==== RECORDS SHOWN ====

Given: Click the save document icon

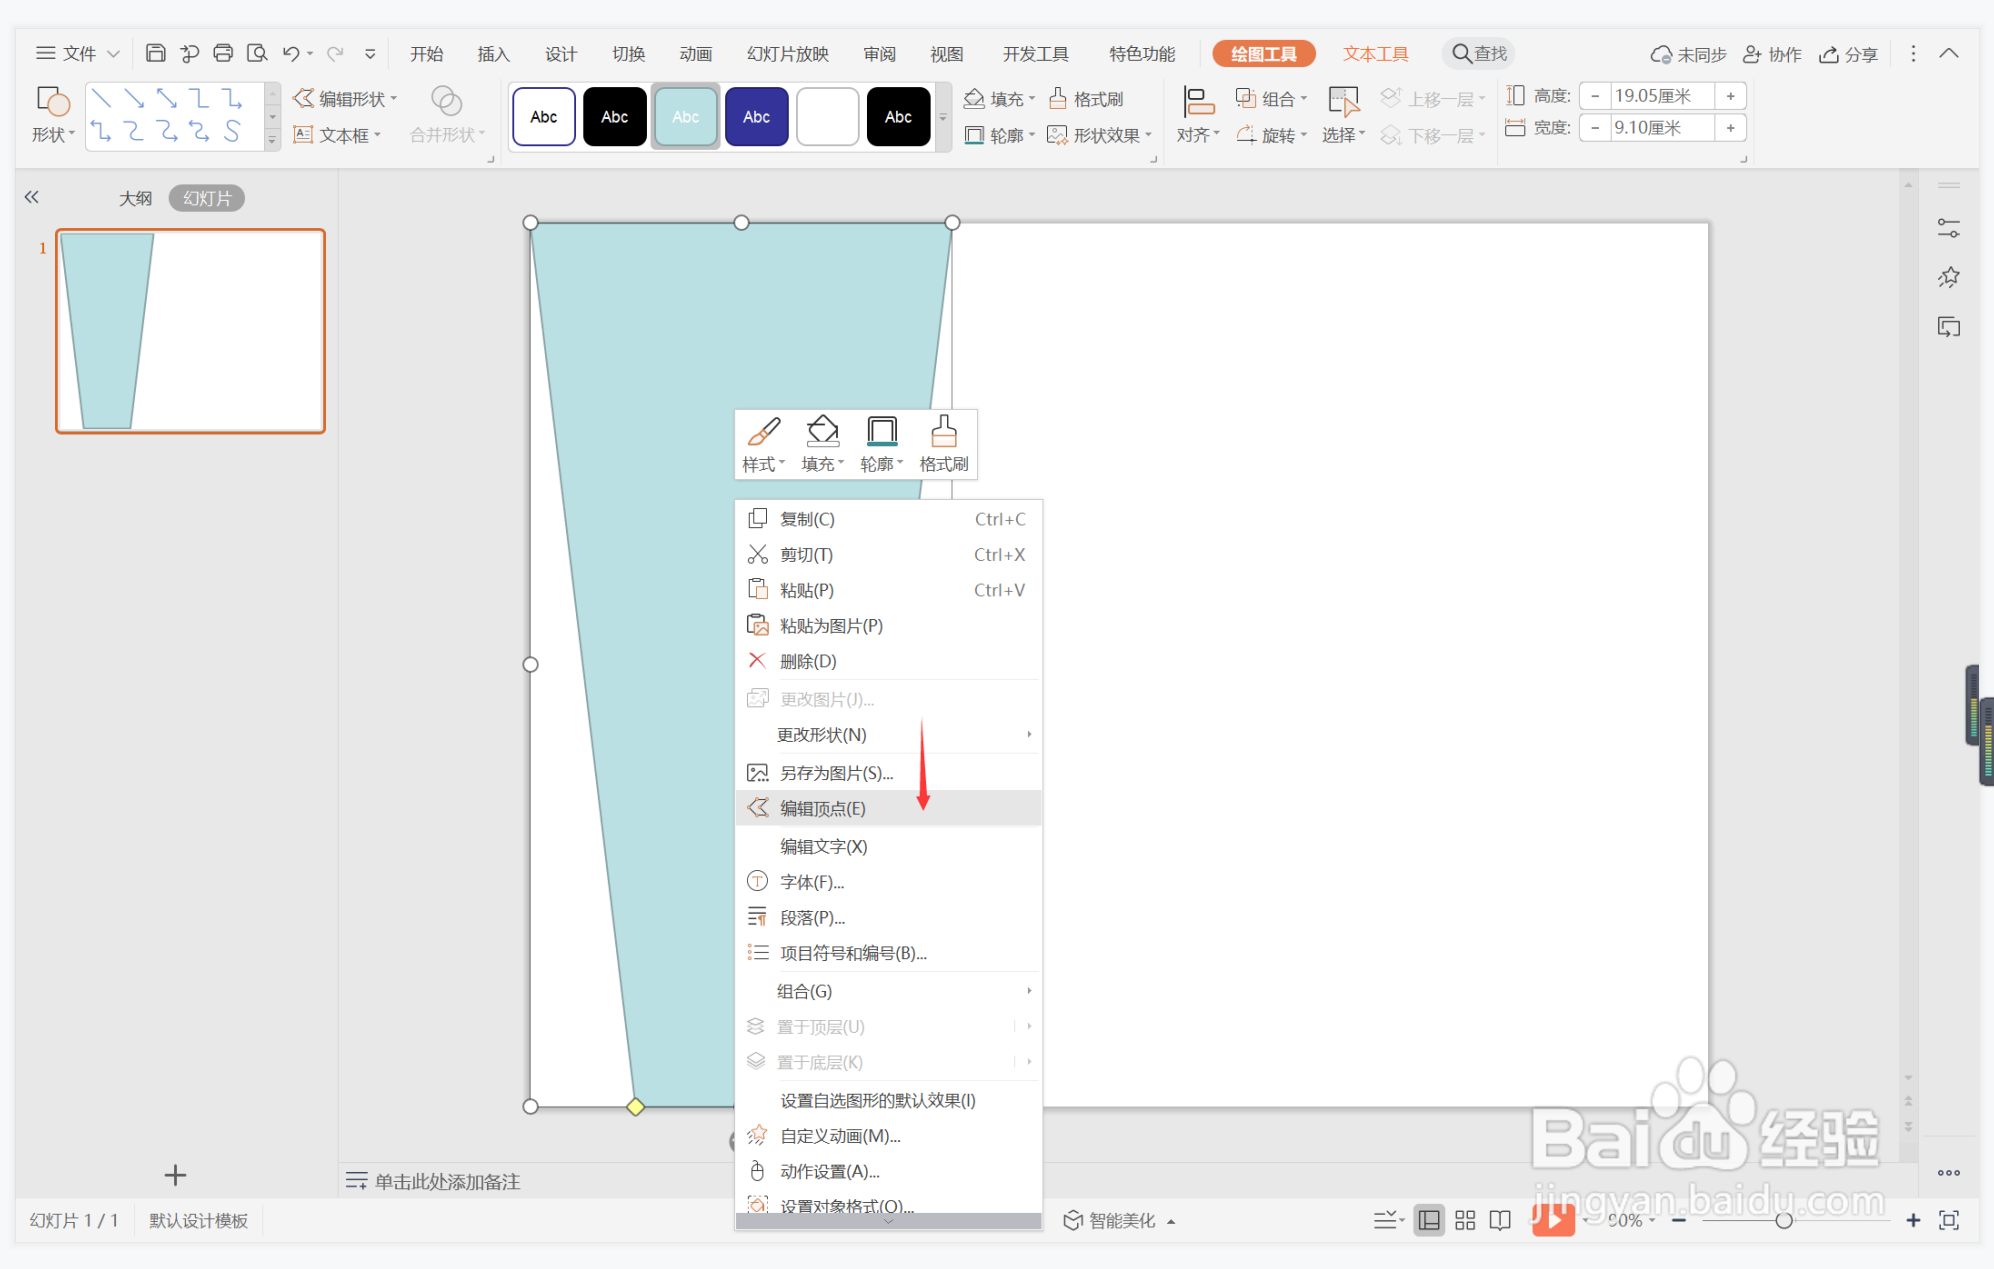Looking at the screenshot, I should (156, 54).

====
==== RECORDS SHOWN ====

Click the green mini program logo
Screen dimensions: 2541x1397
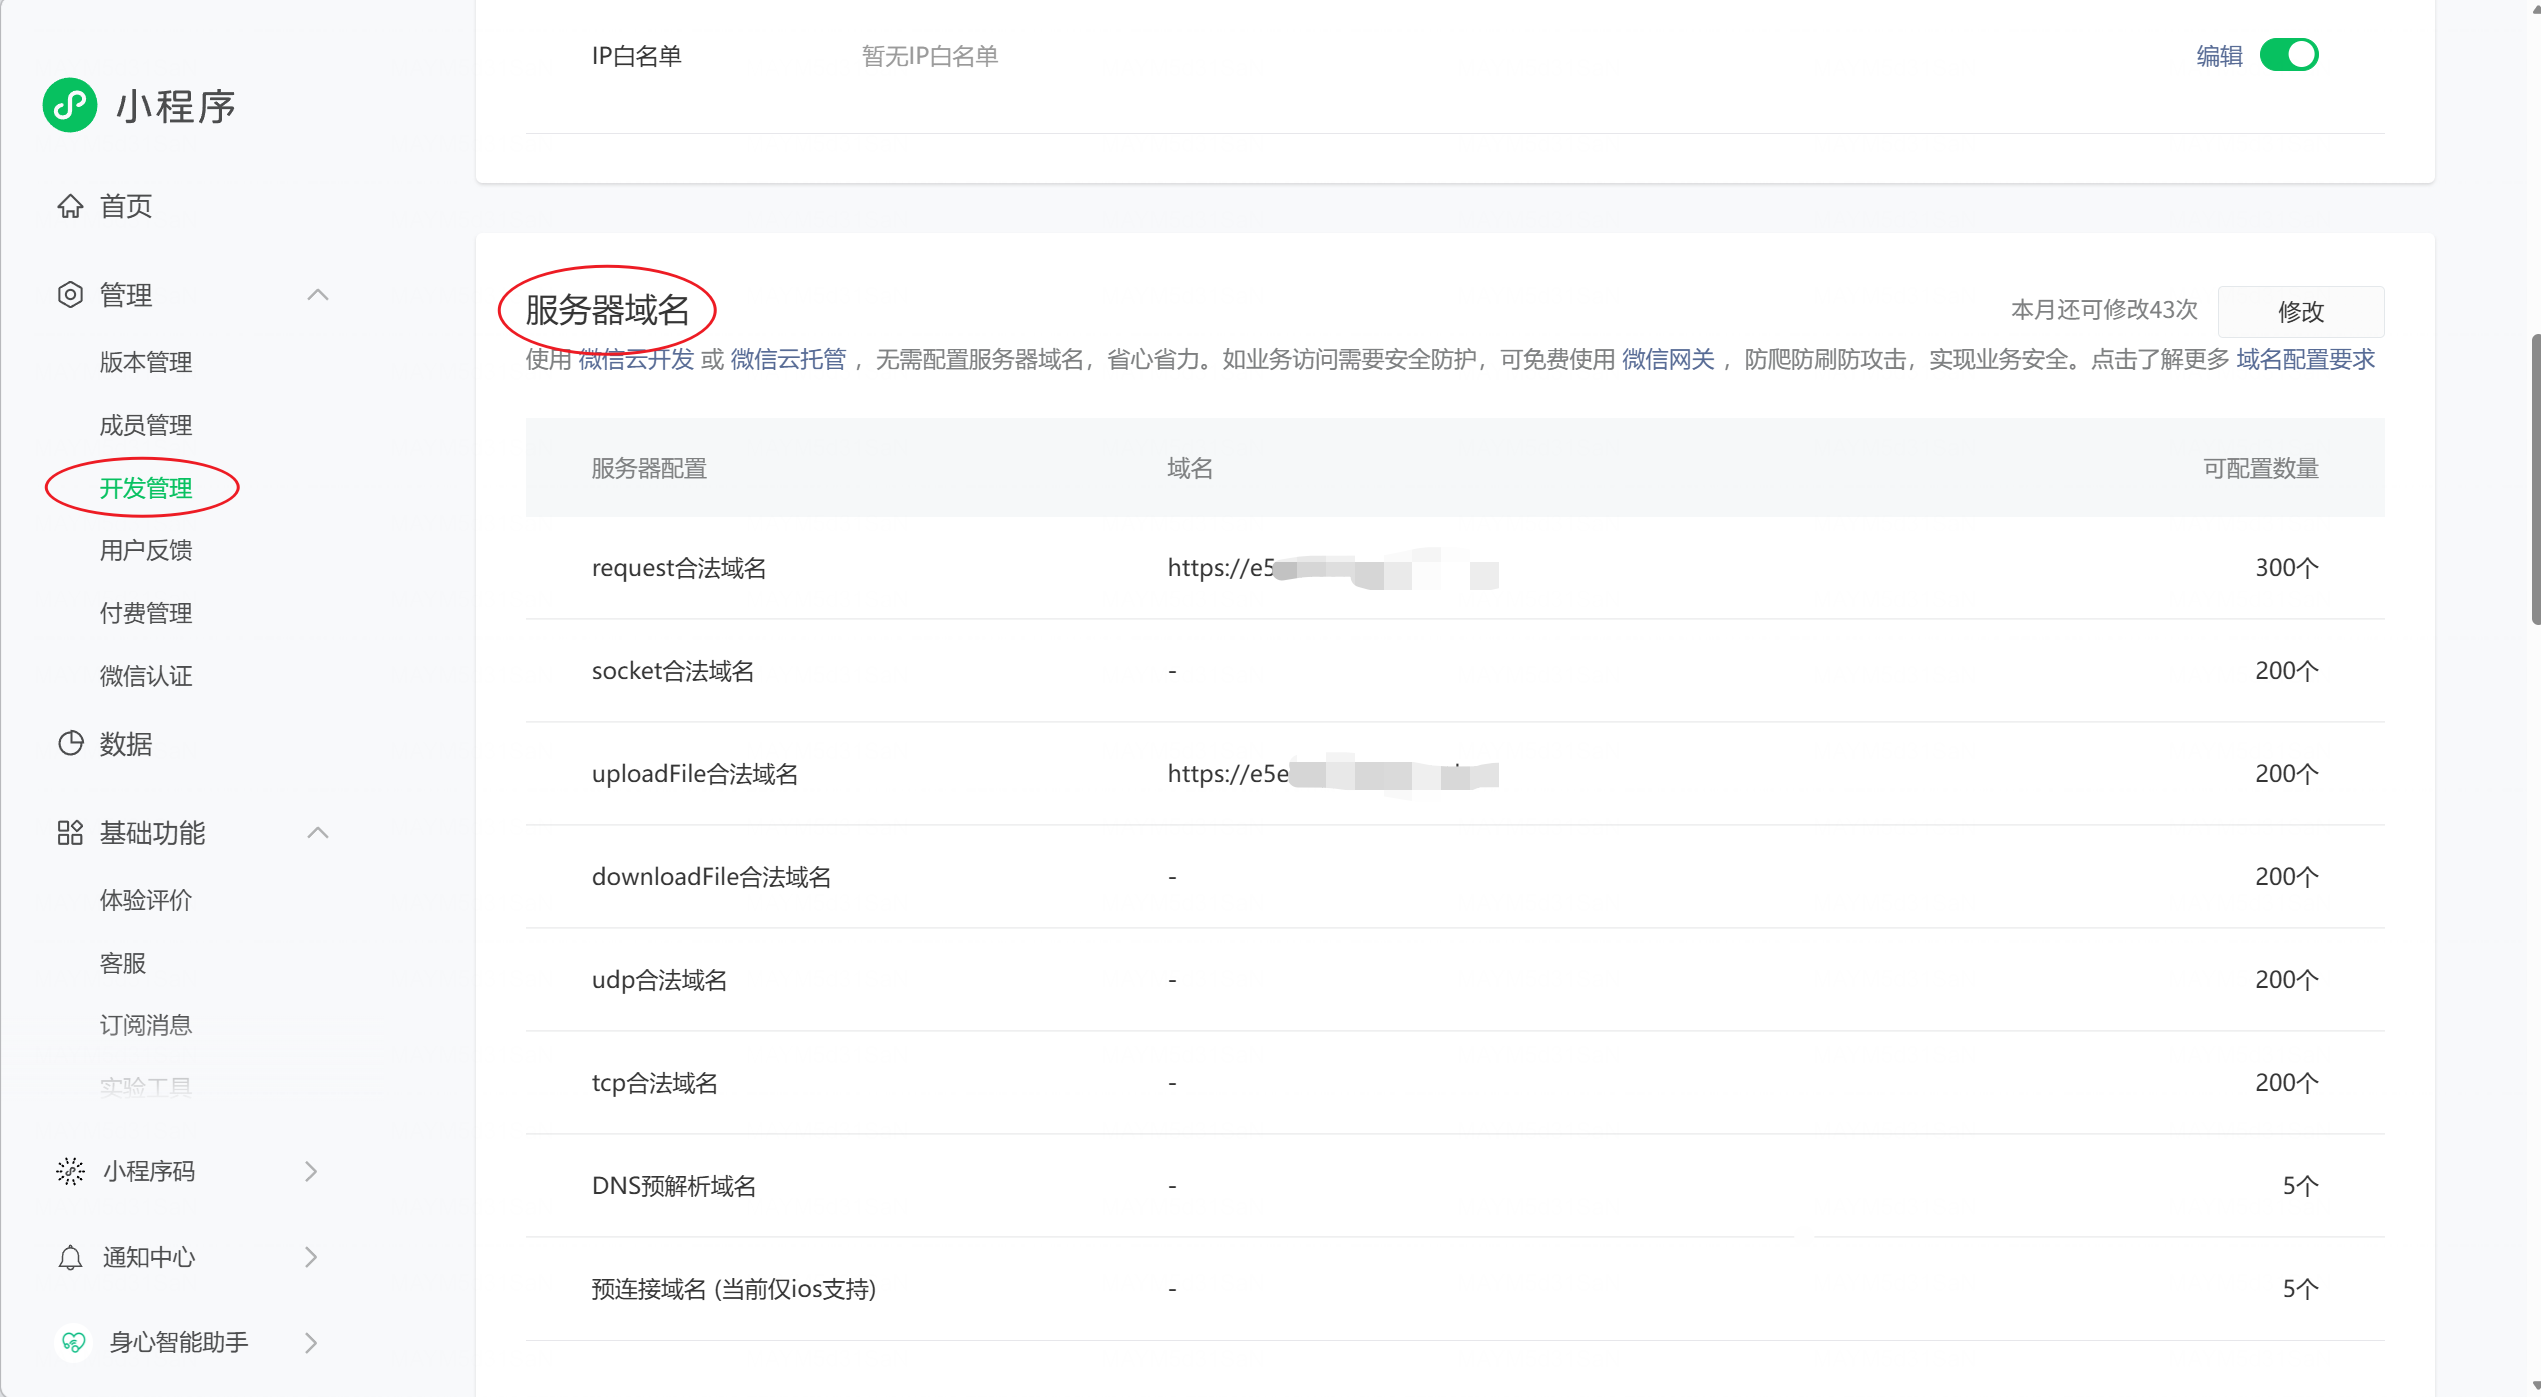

====
==== RECORDS SHOWN ====

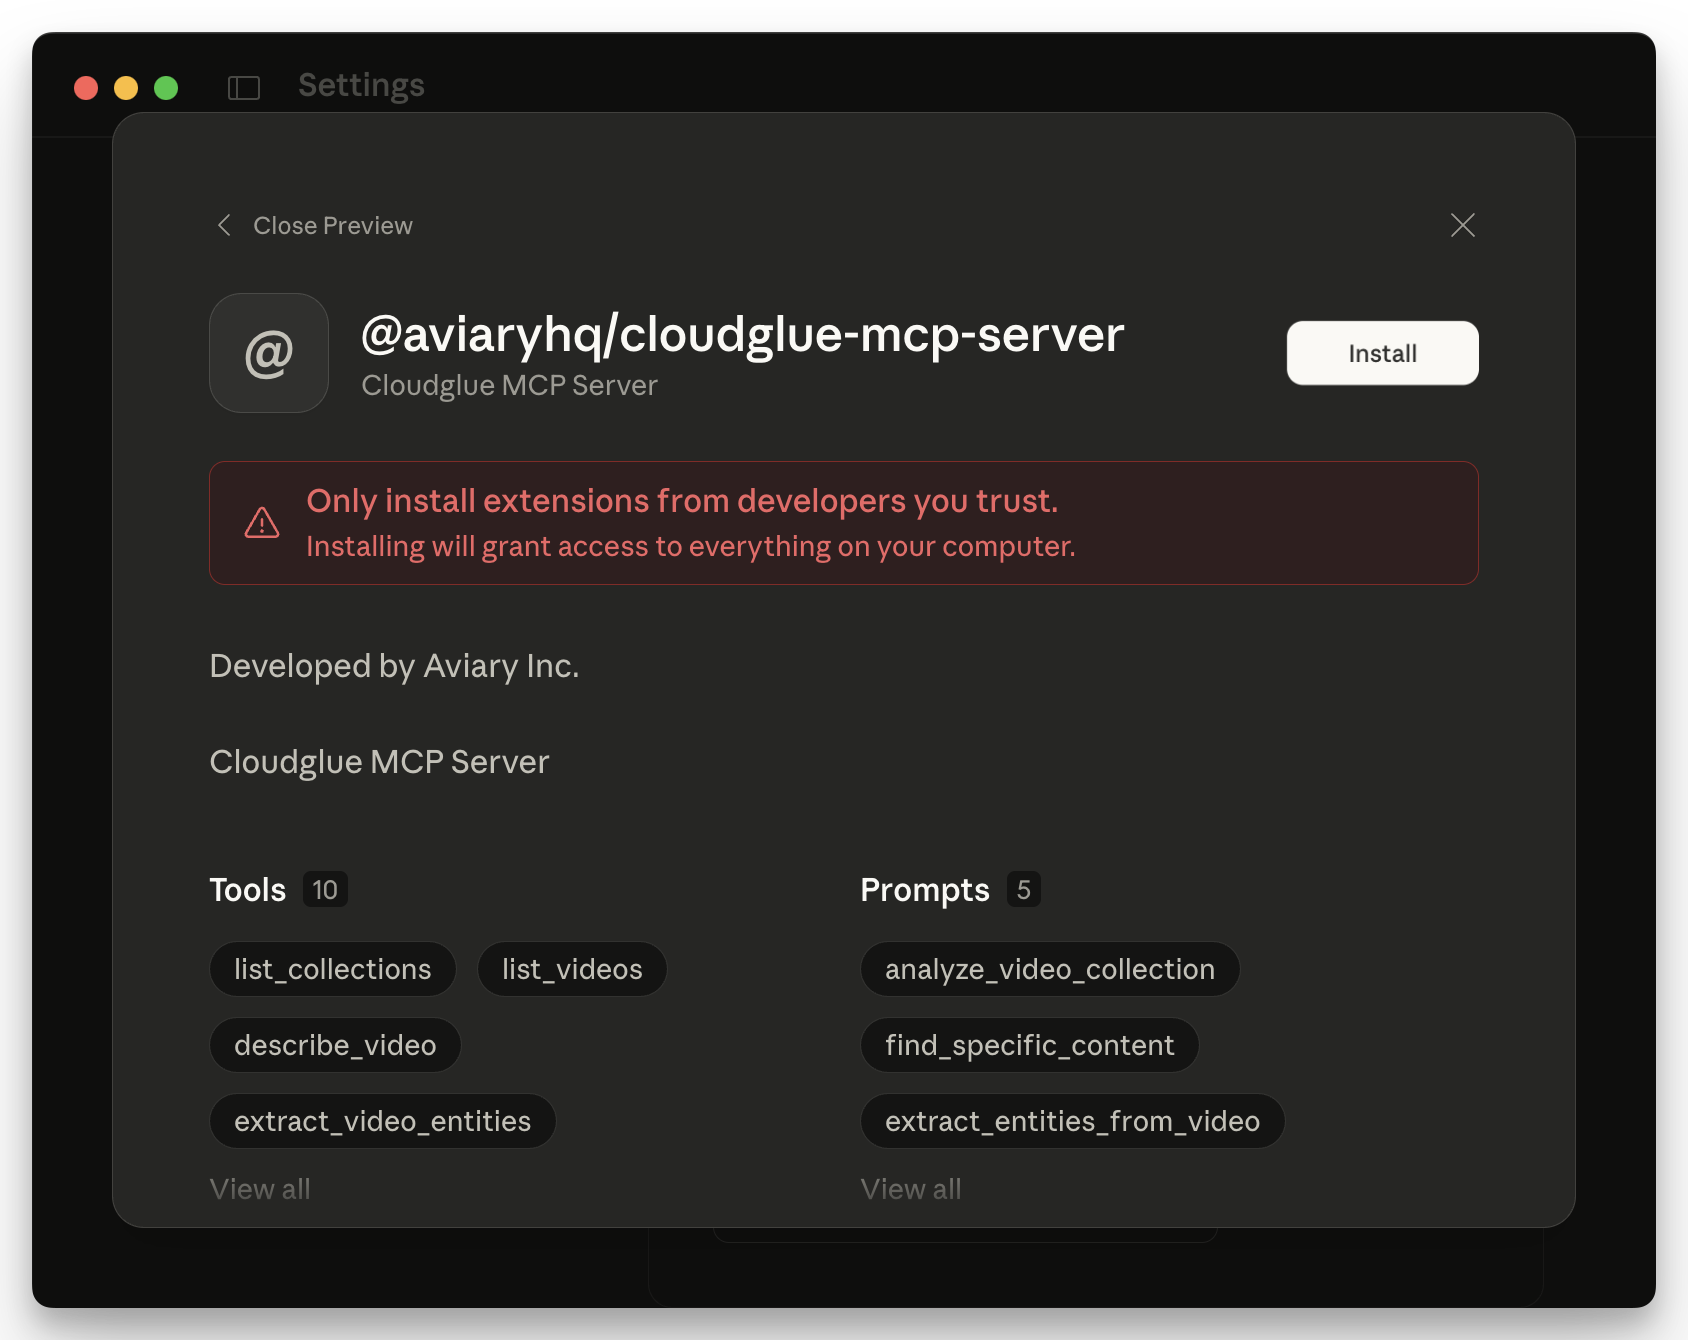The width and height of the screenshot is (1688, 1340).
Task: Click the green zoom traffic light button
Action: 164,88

====

From the records above, retype only the lines starting at the line that contains "Click the green mini program logo" and ending at the line that contains "Screen dimensions: 2541x1397", both included.

SOLVED EXERCISE —
Click the green mini program logo
Screen dimensions: 2541x1397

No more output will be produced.